Adol has found pieces of Silver Equipment as he has travelled, gaining more strength and courage to meet the dangers lying ahead in the Tower of Death, or the Darm Tower as it’s known. Before entering this high tower of no-return, he visits Feena.

Upon entering the Darm Tower, Adol is shut in. A group of thieves have made the base of the tower their headquarters in order to guard that no evil shall leave the tower. Goban, the leader, knows of the Books and the legends surrounding the ancient land of Ys.

The Darm Tower is a high place, filled with monsters, treasures and traps. Here Adol meets his long time travel companion, Dogi. Dogi’s well known for busting through walls of stone, and here he busts Adol out of dungeon he has been trapped into. He also finds more Books in the Tower… and find Reah in the tower as well. Reah allowed herself to be captured so that she could give Adol a magical item to ensure that he will make to the very top of the tower where answers lye.

At the very top of the Darm Tower stands the one who has been behind all the evil at large; Dark Fact. With his black cloak and blue skin, he commands an army of monsters and demons. He too has been seeking the Books and is the one who has been collecting all the silver. Challenging Adol into a fight over his possessions, he is defeated in a fierce battle, where magical Silver Equipment of Adol clash with the fires of Dark Fact.
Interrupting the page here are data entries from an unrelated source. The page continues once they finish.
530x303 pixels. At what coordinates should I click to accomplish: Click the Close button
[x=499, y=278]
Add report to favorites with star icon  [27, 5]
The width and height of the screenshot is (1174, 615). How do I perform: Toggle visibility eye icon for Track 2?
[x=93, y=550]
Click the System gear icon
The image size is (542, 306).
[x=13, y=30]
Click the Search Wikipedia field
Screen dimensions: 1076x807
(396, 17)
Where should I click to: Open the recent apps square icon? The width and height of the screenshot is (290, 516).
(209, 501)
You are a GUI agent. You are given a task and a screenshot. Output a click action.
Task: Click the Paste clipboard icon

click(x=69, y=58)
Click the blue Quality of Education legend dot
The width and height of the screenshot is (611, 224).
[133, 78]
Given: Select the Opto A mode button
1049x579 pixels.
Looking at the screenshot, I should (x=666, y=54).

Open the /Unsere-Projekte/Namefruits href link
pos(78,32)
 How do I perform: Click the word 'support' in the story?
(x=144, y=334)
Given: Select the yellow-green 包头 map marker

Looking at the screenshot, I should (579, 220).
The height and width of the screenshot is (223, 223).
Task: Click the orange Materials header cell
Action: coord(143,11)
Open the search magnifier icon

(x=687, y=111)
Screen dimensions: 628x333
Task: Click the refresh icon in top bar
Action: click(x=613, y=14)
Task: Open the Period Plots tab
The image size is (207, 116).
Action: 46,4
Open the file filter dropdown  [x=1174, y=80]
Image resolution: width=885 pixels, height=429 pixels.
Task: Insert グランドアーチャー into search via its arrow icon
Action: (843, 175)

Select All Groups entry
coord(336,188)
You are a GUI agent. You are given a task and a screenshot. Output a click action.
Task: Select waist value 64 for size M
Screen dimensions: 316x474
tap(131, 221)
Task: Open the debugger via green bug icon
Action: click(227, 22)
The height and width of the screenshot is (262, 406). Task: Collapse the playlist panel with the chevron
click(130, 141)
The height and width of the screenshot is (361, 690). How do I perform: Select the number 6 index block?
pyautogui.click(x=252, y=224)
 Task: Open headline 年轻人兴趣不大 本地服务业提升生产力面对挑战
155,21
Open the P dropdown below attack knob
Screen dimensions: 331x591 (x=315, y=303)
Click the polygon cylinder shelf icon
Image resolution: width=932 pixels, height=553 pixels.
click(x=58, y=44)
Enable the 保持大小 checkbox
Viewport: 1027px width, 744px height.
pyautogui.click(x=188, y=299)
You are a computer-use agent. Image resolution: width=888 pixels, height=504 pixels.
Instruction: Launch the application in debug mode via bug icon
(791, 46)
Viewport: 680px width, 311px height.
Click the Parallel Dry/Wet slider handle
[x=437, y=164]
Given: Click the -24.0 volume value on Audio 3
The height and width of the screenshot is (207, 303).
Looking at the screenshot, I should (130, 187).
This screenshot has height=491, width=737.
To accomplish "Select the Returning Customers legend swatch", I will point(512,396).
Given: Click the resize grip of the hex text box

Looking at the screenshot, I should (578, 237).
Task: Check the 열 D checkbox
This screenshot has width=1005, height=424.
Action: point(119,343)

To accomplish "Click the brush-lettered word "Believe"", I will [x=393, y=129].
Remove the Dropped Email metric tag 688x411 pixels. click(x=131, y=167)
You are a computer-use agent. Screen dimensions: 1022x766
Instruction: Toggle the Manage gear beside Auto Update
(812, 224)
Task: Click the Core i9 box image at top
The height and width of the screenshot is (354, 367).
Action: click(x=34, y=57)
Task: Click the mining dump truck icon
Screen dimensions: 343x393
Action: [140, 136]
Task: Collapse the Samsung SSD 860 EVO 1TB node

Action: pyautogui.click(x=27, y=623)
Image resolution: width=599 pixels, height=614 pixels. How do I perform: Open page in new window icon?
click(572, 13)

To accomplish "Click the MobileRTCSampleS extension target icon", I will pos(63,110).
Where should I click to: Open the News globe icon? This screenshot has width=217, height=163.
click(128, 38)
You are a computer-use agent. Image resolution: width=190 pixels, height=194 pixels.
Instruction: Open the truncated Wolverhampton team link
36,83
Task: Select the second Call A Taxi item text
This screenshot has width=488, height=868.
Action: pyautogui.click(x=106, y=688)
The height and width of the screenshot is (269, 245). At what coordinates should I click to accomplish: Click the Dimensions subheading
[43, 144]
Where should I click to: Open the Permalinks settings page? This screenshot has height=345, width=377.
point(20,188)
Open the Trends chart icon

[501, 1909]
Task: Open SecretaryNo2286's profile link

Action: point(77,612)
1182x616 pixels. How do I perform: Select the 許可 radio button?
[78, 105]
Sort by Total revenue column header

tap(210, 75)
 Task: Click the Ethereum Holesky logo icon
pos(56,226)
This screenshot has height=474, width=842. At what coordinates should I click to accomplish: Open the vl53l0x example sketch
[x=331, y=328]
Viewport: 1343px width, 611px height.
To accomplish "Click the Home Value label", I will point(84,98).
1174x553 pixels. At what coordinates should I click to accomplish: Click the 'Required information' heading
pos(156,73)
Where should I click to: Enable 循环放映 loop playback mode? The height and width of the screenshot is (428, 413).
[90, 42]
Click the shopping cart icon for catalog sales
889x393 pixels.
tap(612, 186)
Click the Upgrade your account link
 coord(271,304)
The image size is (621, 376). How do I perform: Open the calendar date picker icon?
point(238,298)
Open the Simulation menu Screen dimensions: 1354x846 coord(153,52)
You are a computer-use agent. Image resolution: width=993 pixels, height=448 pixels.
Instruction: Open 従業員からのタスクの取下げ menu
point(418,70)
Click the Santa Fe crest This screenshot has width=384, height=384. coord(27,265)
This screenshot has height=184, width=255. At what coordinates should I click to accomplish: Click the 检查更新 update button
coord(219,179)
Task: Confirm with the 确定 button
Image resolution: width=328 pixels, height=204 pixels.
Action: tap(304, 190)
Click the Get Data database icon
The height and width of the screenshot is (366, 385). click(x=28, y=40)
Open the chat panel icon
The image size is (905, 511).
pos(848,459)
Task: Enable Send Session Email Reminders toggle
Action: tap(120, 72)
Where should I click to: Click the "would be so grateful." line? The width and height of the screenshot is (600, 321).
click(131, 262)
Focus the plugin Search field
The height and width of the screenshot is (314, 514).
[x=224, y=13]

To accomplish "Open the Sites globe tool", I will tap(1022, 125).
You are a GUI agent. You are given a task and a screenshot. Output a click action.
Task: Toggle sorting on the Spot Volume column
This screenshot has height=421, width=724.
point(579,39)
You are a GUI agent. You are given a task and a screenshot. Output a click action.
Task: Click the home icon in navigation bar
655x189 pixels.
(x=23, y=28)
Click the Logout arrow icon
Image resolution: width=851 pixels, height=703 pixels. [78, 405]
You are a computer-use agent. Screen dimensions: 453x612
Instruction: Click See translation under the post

Here we find the truth behind the Books of Ys and Dark Fact; the Books are the key to access the Land of Ys, floating far above in the sky amidst the clouds. As the power of the Books of Ys is released, Adol is propelled into the sky as Feena and Reah watch over him. Seven hundred years ago the Land of Ys faced rising evil from within. The two Goddesses had created the Black Pearl which granted the land wealth, fortune and the magic. However, soon they found that for every good bit of cleria it produced the evil within was tainting the Black Pearl, giving birth to the evil that is Darm.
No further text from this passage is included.